Global investors largely shut out of China’s biggest IPO in nearly four years are looking at creative proxy trades as a way to profit from the country’s fast-rising memory-chip leader. 

Unable to buy directly into ChangXin Memory Technologies Inc’s planned $9.8 billion listing because of various regulatory restrictions on participation in mainland IPOs, many overseas investors are instead piling into brokers and even crypto derivatives tied to the blockbuster listing. 

The scramble for alternative trades underscores China’s growing heft in memory chips, a sector drawing intense investor interest amid surging demand from smartphones to AI servers. Peers like SK Hynix Inc and Samsung Electronics Co have already soared, raising hopes that CXMT’s IPO could unlock further industry gains.

“Most global investors such as ourselves won’t be able to participate, (though) we would have considered for sure,” said Kevin Net, a portfolio manager at Financière de l’Echiquier in Paris. “Memory is an essential part of the AI theme, and Chinese players already are meaningful players, which will probably continue to take share.” 

Among favoured alternatives are financial intermediaries that stand to benefit from underwriting fees or pre-IPO investments in the company. China International Capital Corp and CSC Financial Co, the IPO sponsors, have seen their Hong Kong-listed shares rise nearly 15 per cent and 12 per cent, respectively, over the past three months, beating the Hang Seng Index’s near 5 per cent decline. 

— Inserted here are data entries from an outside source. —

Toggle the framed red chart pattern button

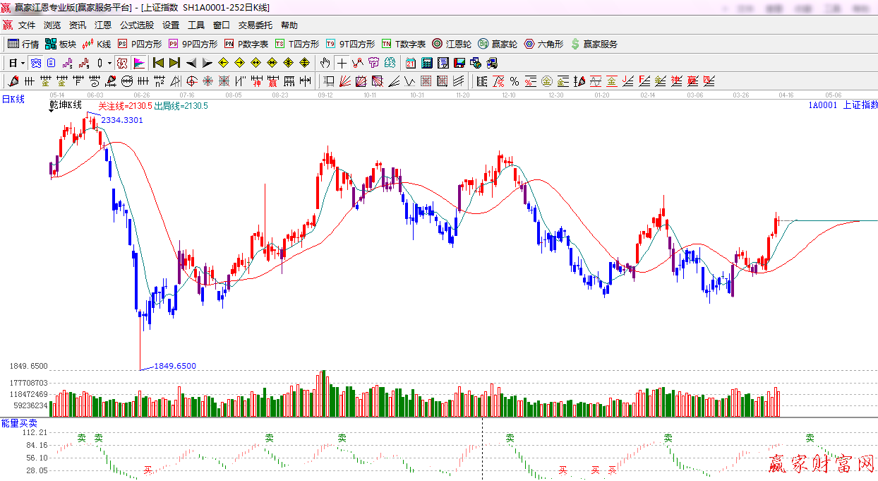pyautogui.click(x=122, y=63)
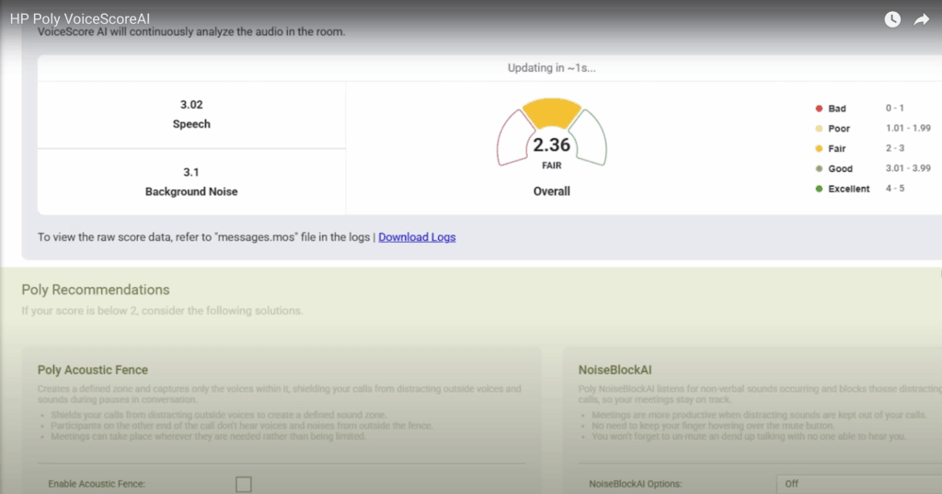The image size is (942, 494).
Task: Click the 2.36 overall score value
Action: 552,145
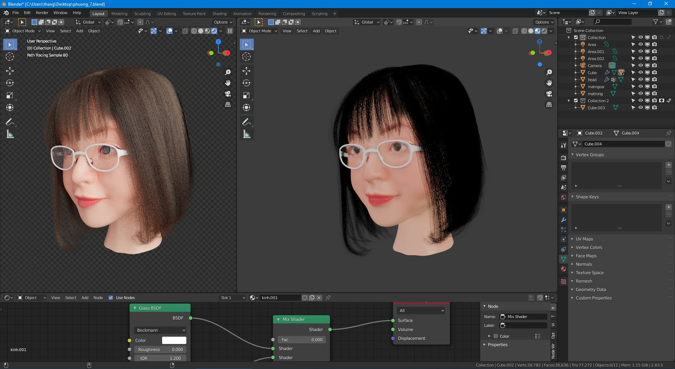Switch to the Shading workspace tab
Viewport: 675px width, 369px height.
219,13
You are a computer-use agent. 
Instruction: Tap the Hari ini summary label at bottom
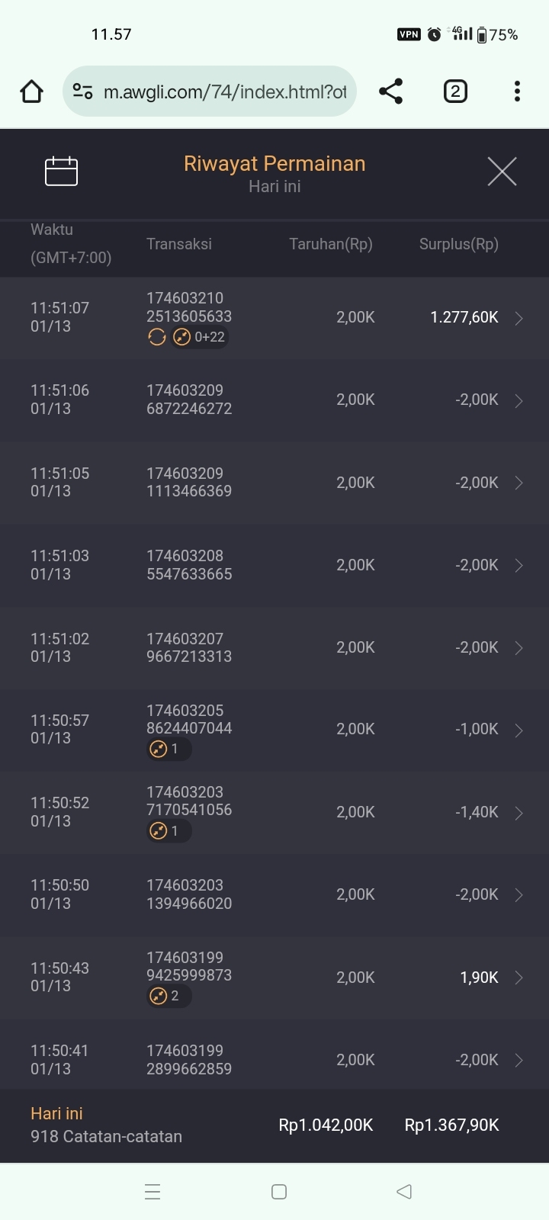[56, 1114]
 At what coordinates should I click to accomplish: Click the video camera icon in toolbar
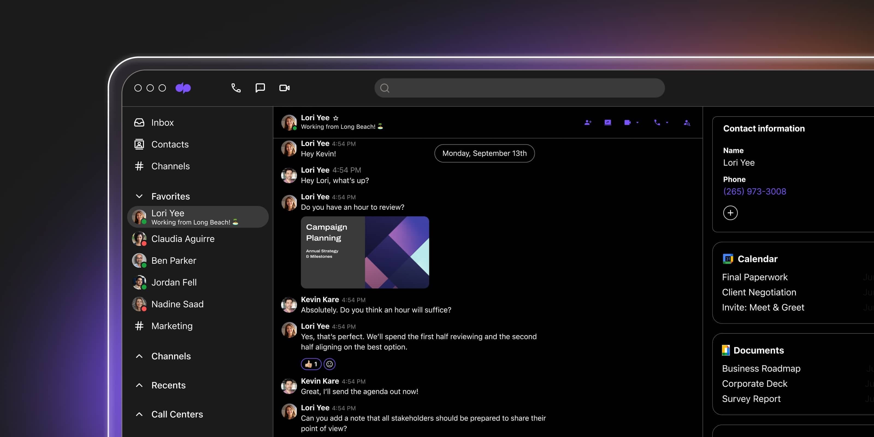[x=284, y=88]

CICC’s further 5.2 per cent share increase on Wednesday after the IPO was priced reflects progress in the listing, Morgan Stanley analysts including Chiyao Huang wrote in a note Thursday. A steady pipeline of high-quality listings should help sustain strong investor engagement, they added. 

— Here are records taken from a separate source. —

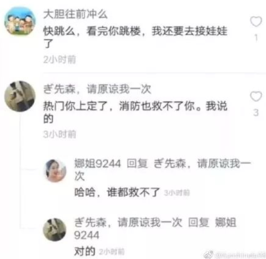Open the avatar beside the 热门你上定了 comment

(x=20, y=96)
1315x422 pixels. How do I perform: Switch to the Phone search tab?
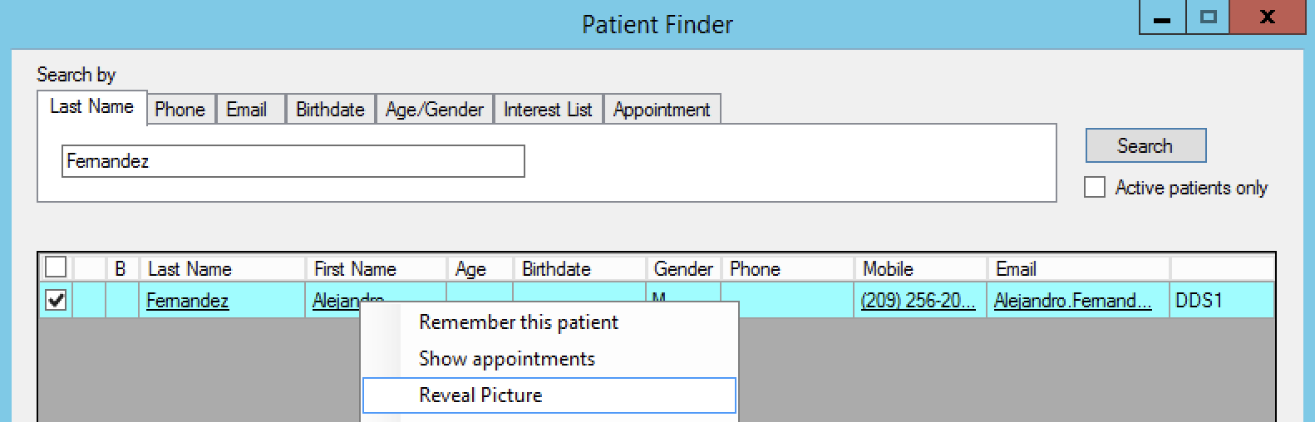[x=180, y=110]
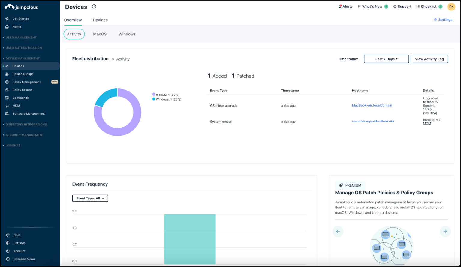461x267 pixels.
Task: Click the right arrow in the Premium carousel
Action: point(445,231)
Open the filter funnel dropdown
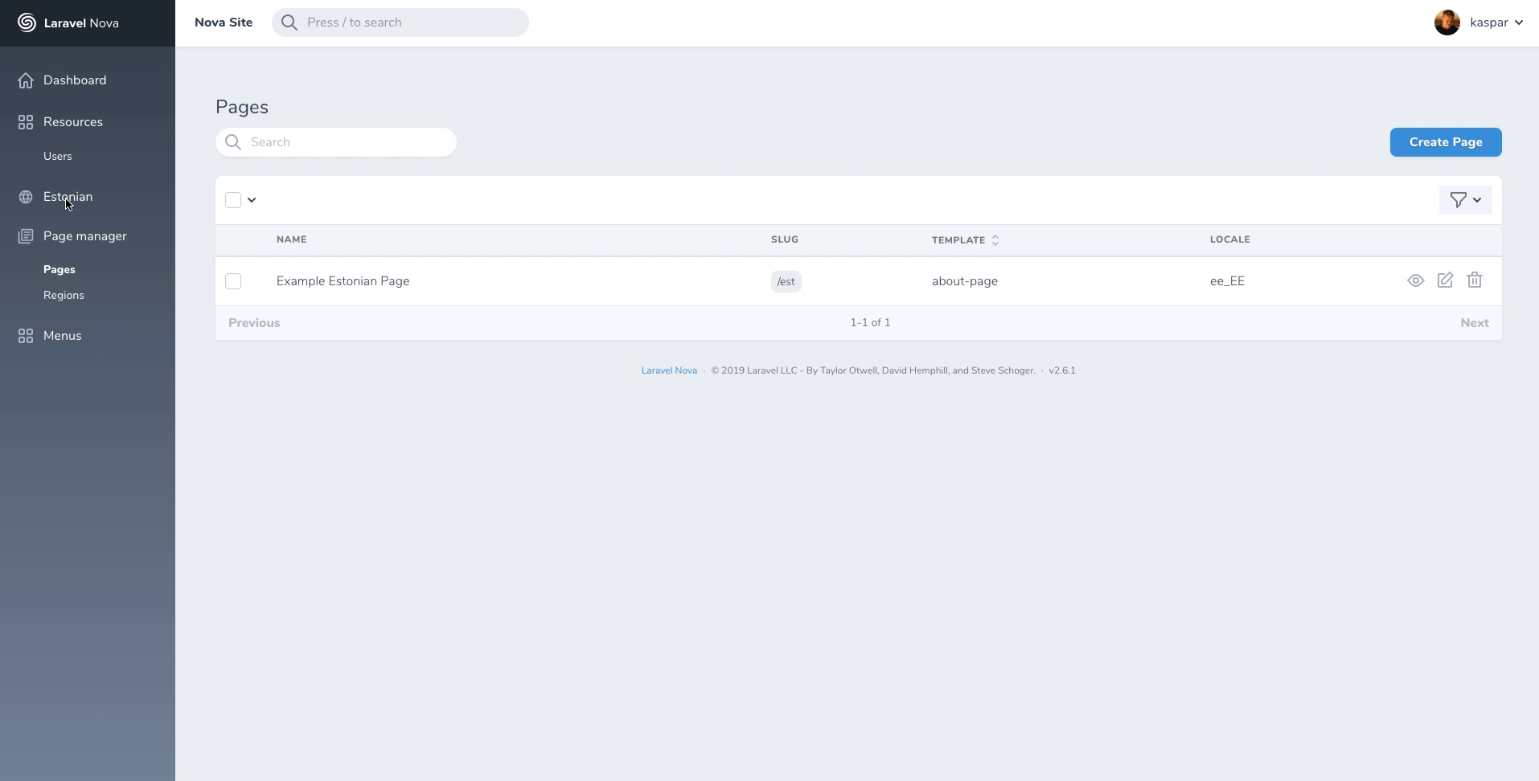1539x781 pixels. [1465, 200]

Meanwhile, Bank of America analysts upgraded China Merchants Securities Co to a buy rating in May, citing potential second‑half investment gains in part from a CXMT IPO‑driven tech rally. Shares are up 18 per cent since mid April.

Others are betting that a successful IPO will help finance CXMT’s future expansion plans and lift demand across China’s semiconductor landscape. Domestic chip stocks have rallied in recent months ahead of the IPO and Beijing’s continued push for stronger AI support, with the chip-heavy Star 50 index soaring 37 per cent in the past three months. CXMT suppliers including ACM Research Shanghai Inc, Jiangsu Yoke Technology Co, and Piotech Inc have all nearly doubled during the period. 

On Wednesday, chip stocks slid as market participants pointed to a reduction in tech holdings ahead of the listing. 

Crypto start-up Trade.xyz has also just launched a perpetual futures contract tied to CXMT, with prices spiking in early trading on Wednesday.

Still, not everyone is sold on the appeal of the upcoming listing. Some investors are hesitant to add exposure given existing positions in global memory makers and potential geopolitical risks around US-China tensions. 

“Stock prices have gone up a lot for memory companies and if you think the sector will continue to go up, you can just buy leaders like SK Hynix and Samsung, especially with ADR listing,” said Chauwei Yak, chief executive officer at GAO Capital Pte in Singapore. 

In some ways, the search for proxy trades echoes a pattern seen in other blockbuster listings. Last month, Asian investors largely shut out of SpaceX’s $75 billion IPO piled into space-industry suppliers, thematic exchange-traded funds and index-tracking products as alternative ways to gain exposure.

For now, the excitement surrounding the listing is mostly growing, leading some strategists to expect it will reshape flows across Asia’s semiconductor sector in the longer term. 

“China semi bulls expect CXMT market cap to reach multiple times higher than the listing price,” Pankaj Mataney, head of platform sales and index strategy team at Morgan Stanley, wrote in a note. 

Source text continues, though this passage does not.